YOUR OBJECTIVE
Your task is to print all of the data below exactly, with no pictures included.

━━━ MATERIAL SHOWN

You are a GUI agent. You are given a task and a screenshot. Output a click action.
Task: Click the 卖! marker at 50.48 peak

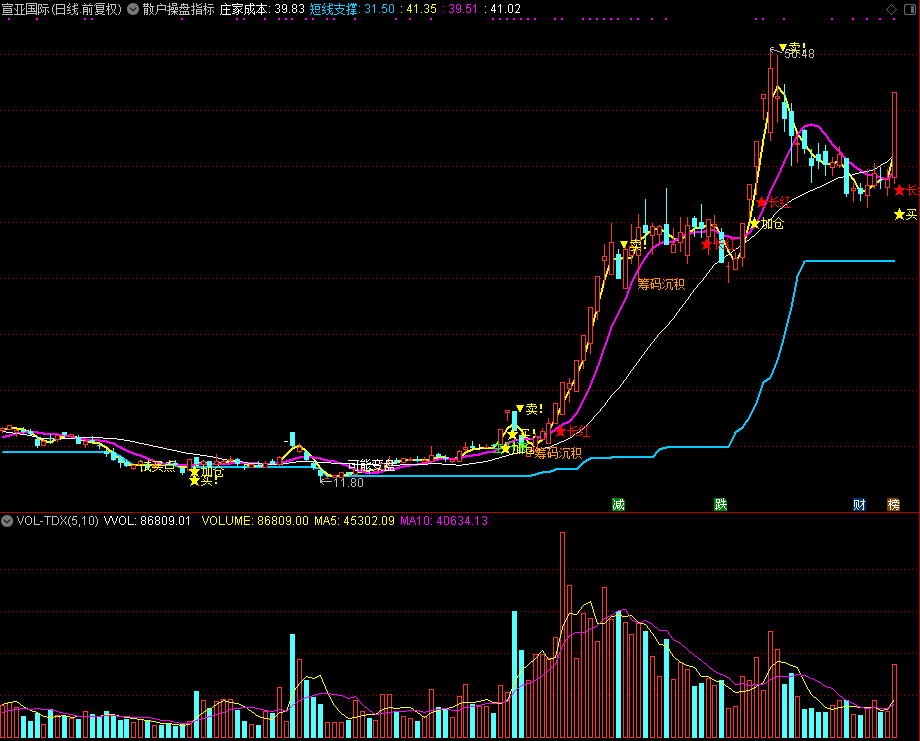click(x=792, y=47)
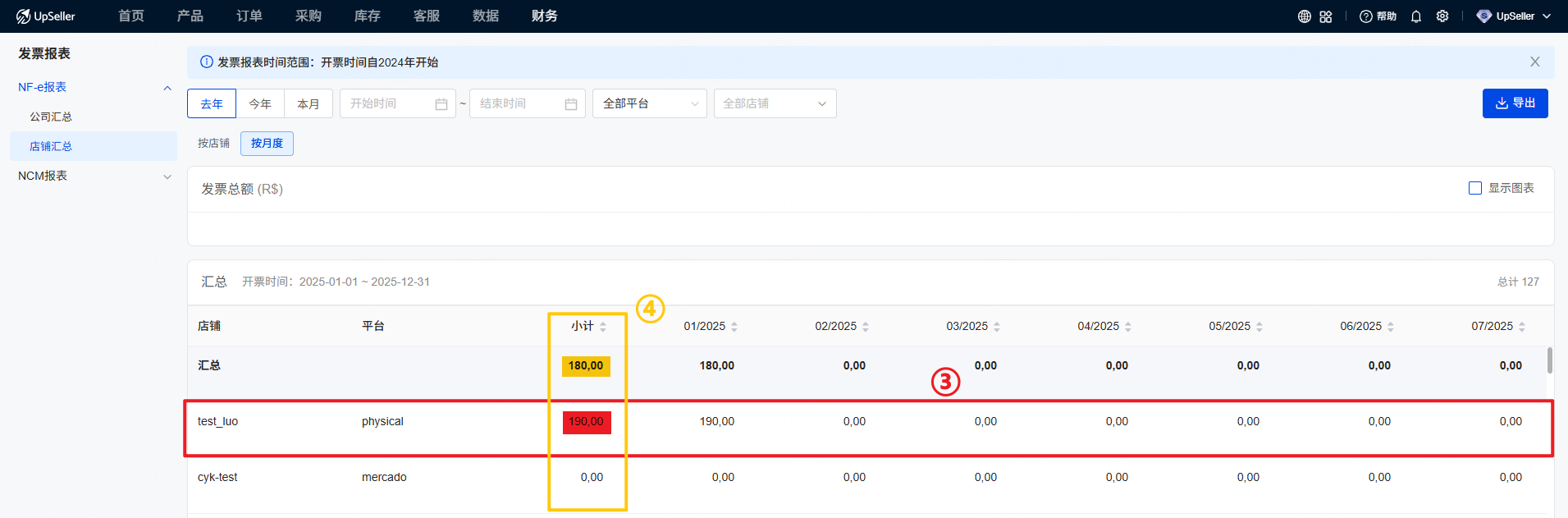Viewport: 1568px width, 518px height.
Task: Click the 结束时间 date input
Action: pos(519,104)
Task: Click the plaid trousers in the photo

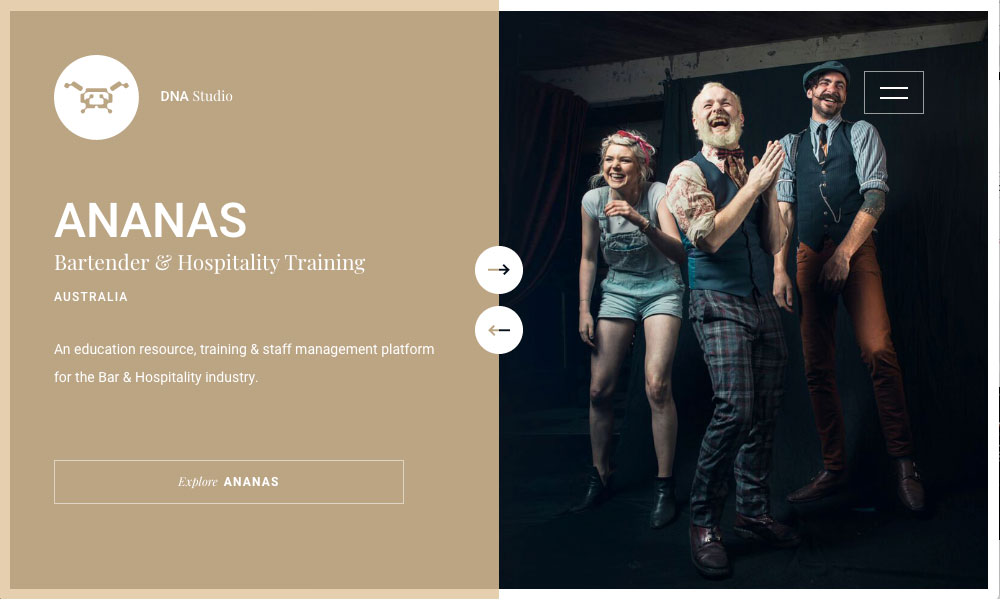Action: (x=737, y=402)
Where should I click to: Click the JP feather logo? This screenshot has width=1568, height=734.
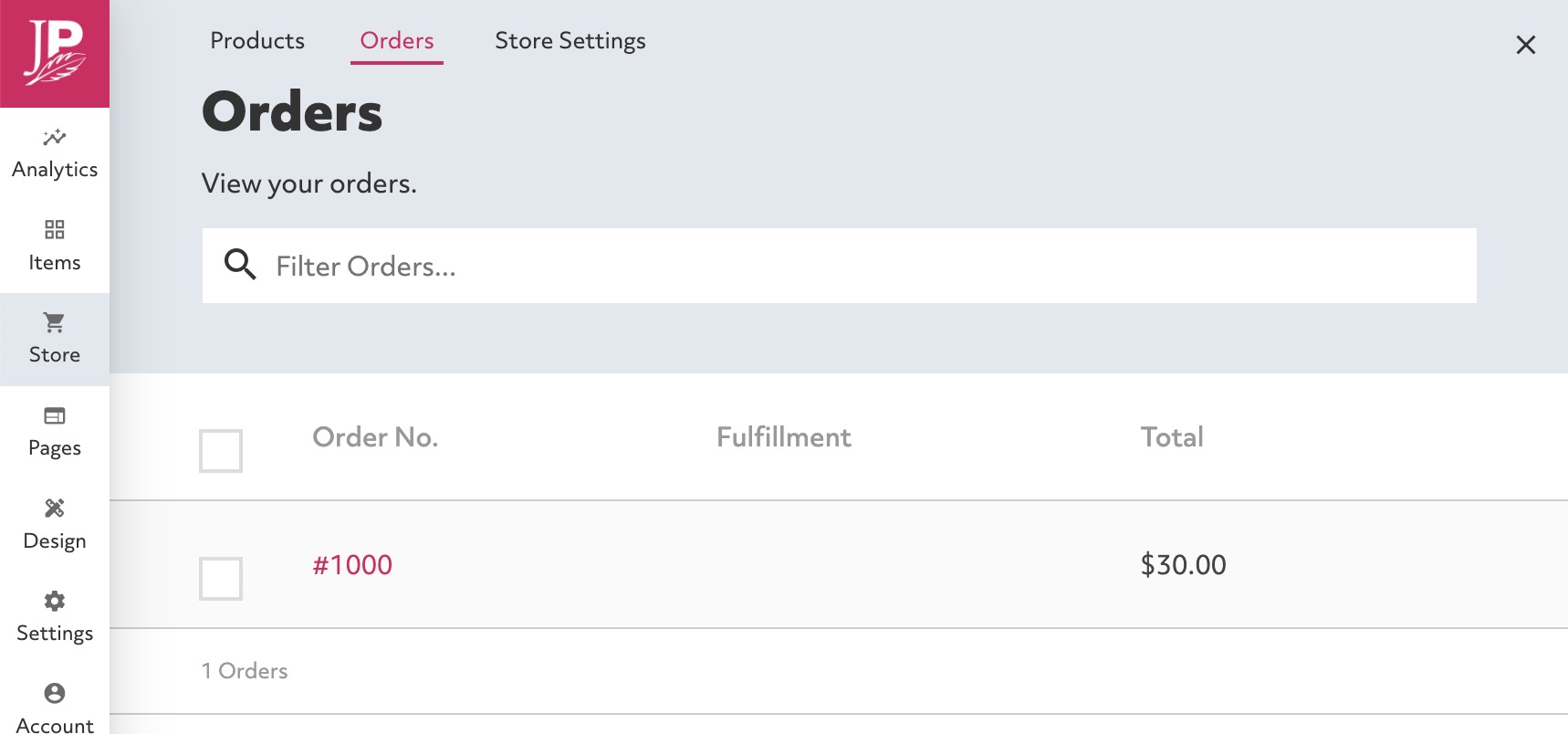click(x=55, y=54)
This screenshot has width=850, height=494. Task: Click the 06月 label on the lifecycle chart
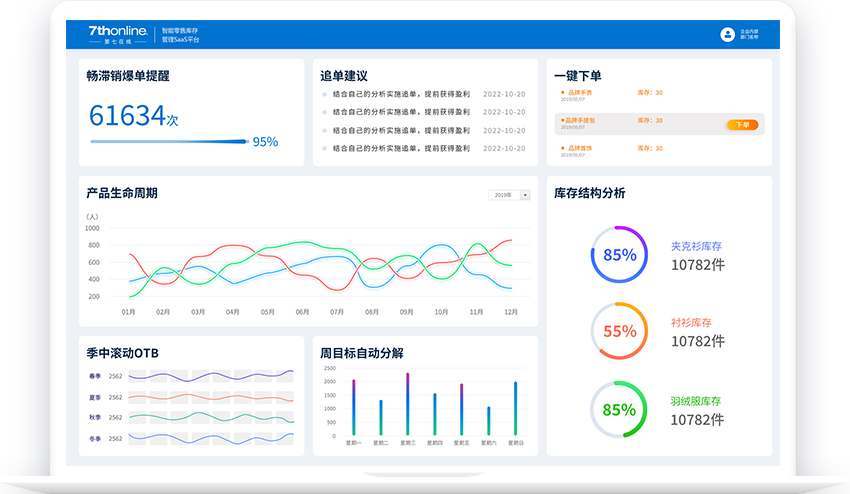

━━━━━━

FINISHED EXERCISE
You are a GUI agent. You are given a task and a screenshot. Output a click action.
Task: Click the 卖! marker at 50.48 peak

click(x=792, y=47)
Viewport: 1568px width, 518px height.
Task: Click the 结束时间 date input
Action: pos(519,104)
Task: Click the plaid trousers in the photo

Action: (x=737, y=402)
Where should I click to: Click the JP feather logo? This screenshot has width=1568, height=734.
click(x=55, y=54)
This screenshot has width=850, height=494. Task: Click the 06月 label on the lifecycle chart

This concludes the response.